I talk about lifestyle change with my patients daily.
One of those conversations occurred last weekend. A previously healthy woman had a major health scare -- chest pain, followed by a cardiac arrest. She was resuscitated and I performed an emergency angioplasty on her in the middle of the night to open a completely occluded left anterior descending coronary artery.
Luckily, she recovered quite well in the hospital, and I had a conversation with her and her husband about diet and lifestyle. She was hesitant about changing her diet, saying that she felt that this would be very hard for her.
Her husband said, "Honey, you almost died. You have to do this. Or you will have another heart attack."
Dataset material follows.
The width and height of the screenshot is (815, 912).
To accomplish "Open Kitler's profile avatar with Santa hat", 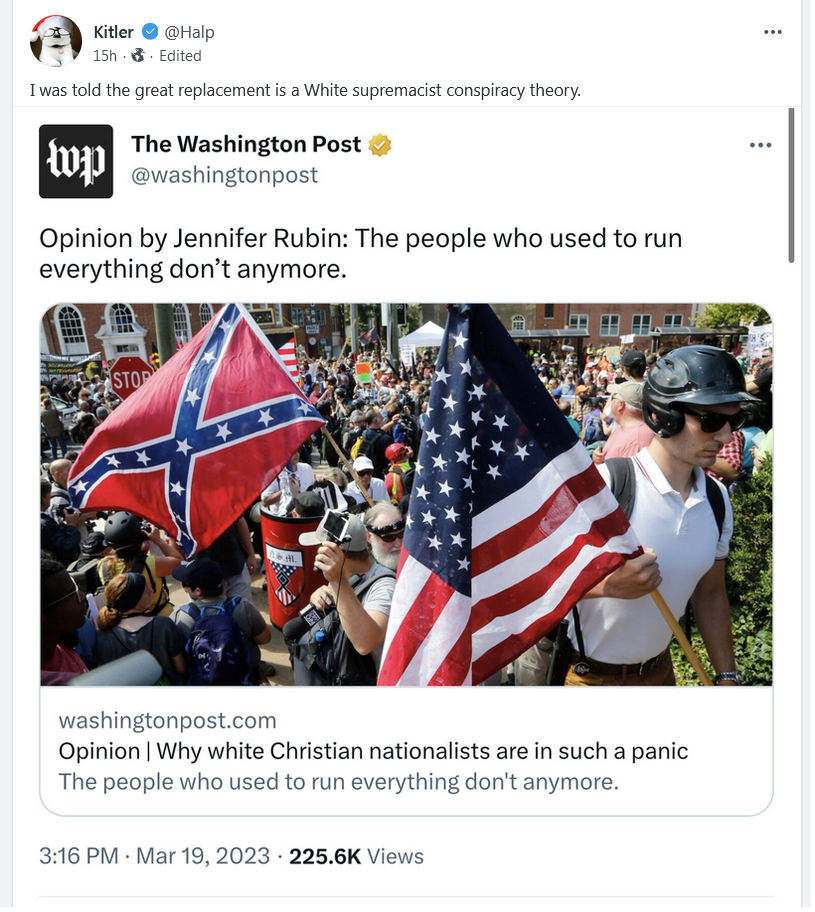I will tap(56, 41).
Fear is a big motivator. But it doesn't do well to lead to permanent changes. Fear eases as the acute event becomes more distant. Positive reinforcement is a better motivator to make change.
I love how Dean Ornish says it: "...re-framing the reason for changing from fear of dying to joy of living."
Because, living a healthy lifestyle makes you FEEL good. Eating clean and exercising gives you more energy, more vitality, better mood.
Lifestyle change is hard. But, in the long run, when you live cleaner, you live happier. And that's how I want to frame the conversation with my patients -- good habits aren't punishment, they are changes that will lead to a happier, healthier, and longer life.